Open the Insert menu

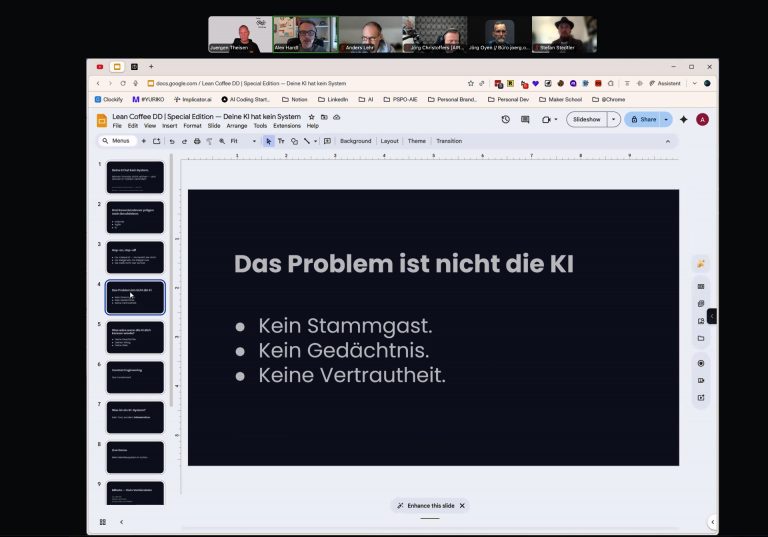169,126
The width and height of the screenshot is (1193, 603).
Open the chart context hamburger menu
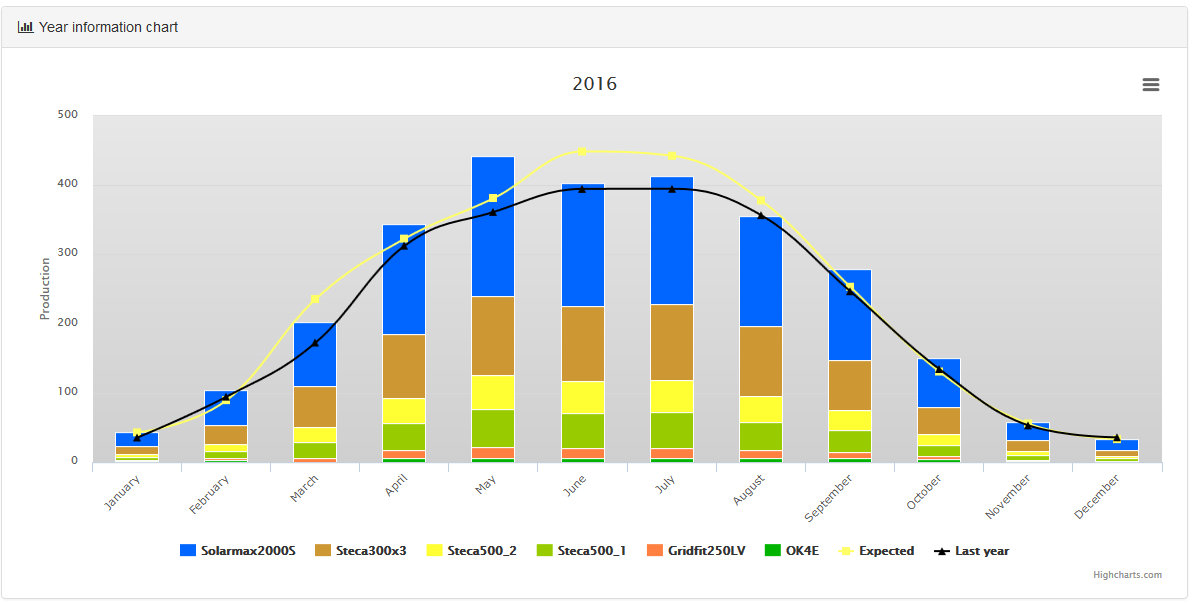(x=1150, y=85)
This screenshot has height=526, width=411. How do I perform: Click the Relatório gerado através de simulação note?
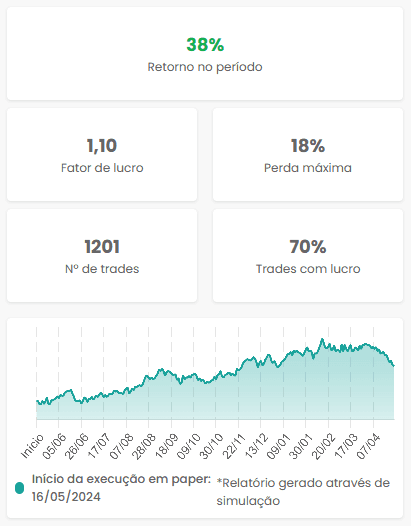pos(303,492)
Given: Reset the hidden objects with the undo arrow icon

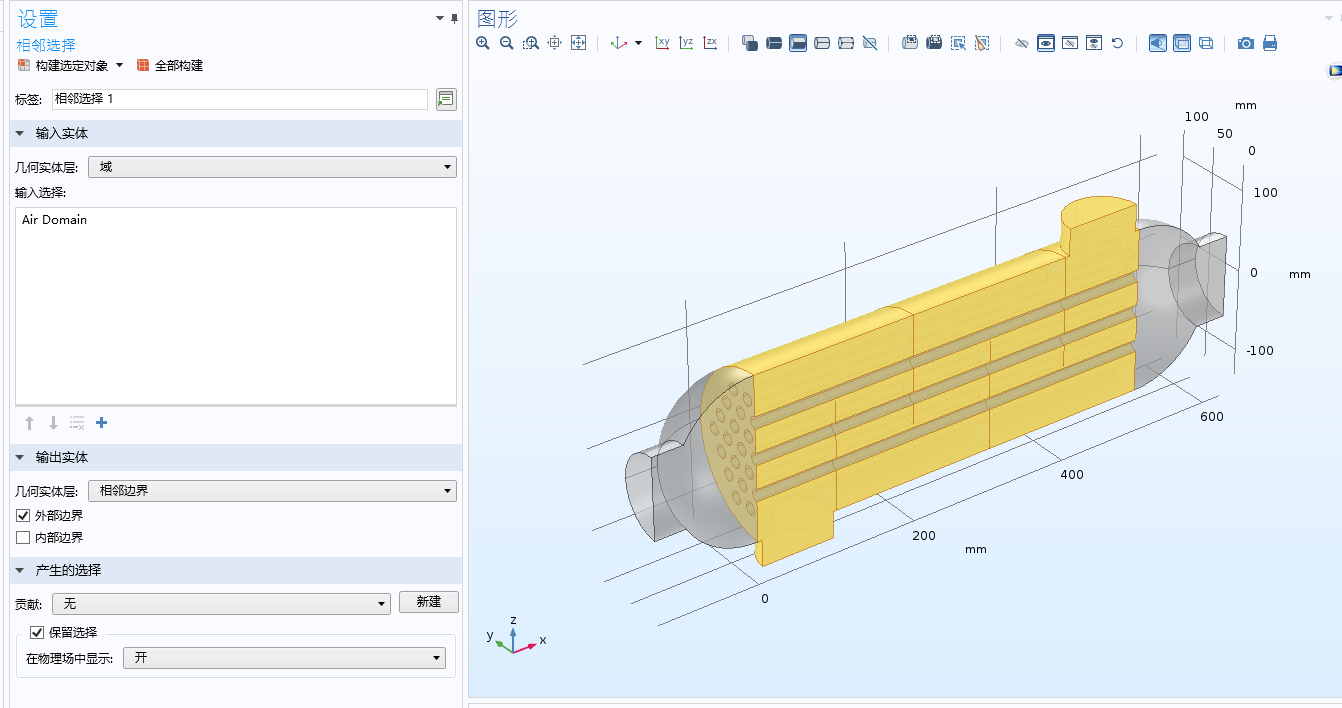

------------------------------------------------------------

### The task
Print all of the entries word for word. Skip any images they contain.

### Result
Open the Insert menu

169,126
The width and height of the screenshot is (1193, 603).
Open the chart context hamburger menu
(x=1150, y=85)
This screenshot has height=526, width=411. How do I perform: Click the Relatório gerado através de simulação note?
pos(303,492)
Given: Reset the hidden objects with the undo arrow icon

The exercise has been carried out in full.